Griffin’s start of surprise showed on his face, the first genuine emotion she saw since the hunt that nearly killed them. “But...” He lifted a hand and let it drop. “The collar.”
Raven pulled more electricity from the house, the sting of it welcome as the last drop of mounting desire washed out of her completely. “I didn’t like it. It caused him pain, and it was my job to protect him.”
She didn’t blink as she waited for him to process the information. When he just stared at her, all the energy she’d compiled slowly dissipated, and her wolf trotted to the surface in response to the curiosity of his animal. She nearly whimpered when the heat began to build under her skin again.
“He can’t leave the house, not until we face the conclave. I can’t risk losing him without ever having claimed him.”
Not like she’d lost Jackson.
The scent of cedar intensified, drawing her attention back to Griffin.
His scent.
Wildness poured off him, a wickedness that urged her not to think, not to fight the demands of her animals. The temptation he presented was a dangerous lure for someone like her, someone who held more than one beast. She concentrated on suppressing her wolf as it fought to refuse her command.
That’s when she realized Griffin was doing something that riled up her animals, and she didn’t know enough to find out what the hell kind of game he was playing.
Her animals might be pesky, stubborn beyond belief, but they were hers. She couldn’t allow Griffin to learn she held multiple strands of shifter DNA. The information was too valuable. According to the pack, she was an impossibility.
Well, she would be but for a little thing of being engineered.
He could trade her secret to get his pack status back, and she couldn’t allow that to happen.
The shadows at the center of her core shifted, and all the animals vanished as coldness seeped into her chest. Her lungs felt weighted as crystals formed, her breath freezing her throat. A creature lifted its head, watching from the darkness, sens
ing something different about Griffin. Something almost feral. She was pathetically grateful when the creature didn’t venture any closer.
Silence rang loud in the hallway, both sets of male eyes locked on her in an uncanny way that felt devouring.
“I’ll go with you.”
Raven blinked in surprise at Griffin’s offer, and the spell woven around them snapped. “We already agreed that you should remain hidden.”
The unwarranted offer only increased her suspicions. He was up to something. She scrambled to think of ways to change his mind.

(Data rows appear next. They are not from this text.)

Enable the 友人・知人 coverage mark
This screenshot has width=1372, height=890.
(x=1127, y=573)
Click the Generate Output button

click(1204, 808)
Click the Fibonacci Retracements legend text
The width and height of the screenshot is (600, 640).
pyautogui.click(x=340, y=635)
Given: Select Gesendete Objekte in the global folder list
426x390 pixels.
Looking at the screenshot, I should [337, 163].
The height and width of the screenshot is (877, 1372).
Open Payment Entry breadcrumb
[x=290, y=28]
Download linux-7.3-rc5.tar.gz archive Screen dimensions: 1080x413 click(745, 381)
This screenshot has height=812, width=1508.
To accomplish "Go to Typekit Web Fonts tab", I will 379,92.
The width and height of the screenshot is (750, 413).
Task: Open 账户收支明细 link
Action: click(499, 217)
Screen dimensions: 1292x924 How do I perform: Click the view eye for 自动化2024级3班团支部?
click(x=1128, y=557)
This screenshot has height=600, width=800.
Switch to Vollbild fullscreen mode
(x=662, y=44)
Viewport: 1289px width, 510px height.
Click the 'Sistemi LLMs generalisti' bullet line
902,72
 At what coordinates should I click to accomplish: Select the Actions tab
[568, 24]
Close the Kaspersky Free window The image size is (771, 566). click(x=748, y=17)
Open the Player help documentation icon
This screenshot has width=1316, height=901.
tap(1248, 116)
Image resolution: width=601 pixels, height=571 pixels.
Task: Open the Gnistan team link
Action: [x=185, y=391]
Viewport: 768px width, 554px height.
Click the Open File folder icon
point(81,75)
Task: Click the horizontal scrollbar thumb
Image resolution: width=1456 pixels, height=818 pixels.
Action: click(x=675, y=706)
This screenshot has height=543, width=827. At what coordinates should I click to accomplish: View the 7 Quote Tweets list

She hated that she had to rely on him and others for answers, not knowing if they had their own agendas.
She resisted the need to retreat.
She would not allow her ignorance to weaken her.
“I lose everything if something happens to you.”
Something in his words didn’t ring true, but she couldn’t place her finger on it.
“We’ll begin your lessons in the car.” He grabbed his leather jacket and vanished out the door before she could protest. She had a feeling she wouldn’t be able to pry him out of the car even if she tried.
She moved to follow when a large black wolf appeared on the doorstep. She stopped short, disconcerted to find such a large beast all but waiting to huff and puff her door down.
Then she saw the deep green eyes of her friend in the animal’s face. The disorientation left her reeling. “Dominic?”
It had been three days since they’d spoken. She thought he’d left. Or maybe she shouldn’t be surprised. Dominic was always one to take care of those he considered his.
She reached out to sink her fingers into the massive fur encased him, and his lips pealed up to flash his fangs. “Right. Not a pet.”
He prowled inside, seemingly satisfied with her response. She glanced at Taggert and raised a brow.
Taggert shrugged as if having a wolf inside the house was an everyday occurrence, his gaze still glued to the doorway where Griffin had vanished. “Don’t trust that man. He won’t let anything happen to you, but you can’t let him get close. He has his own schemes. Now that he knows some of what you can do, he’ll be more dangerous.”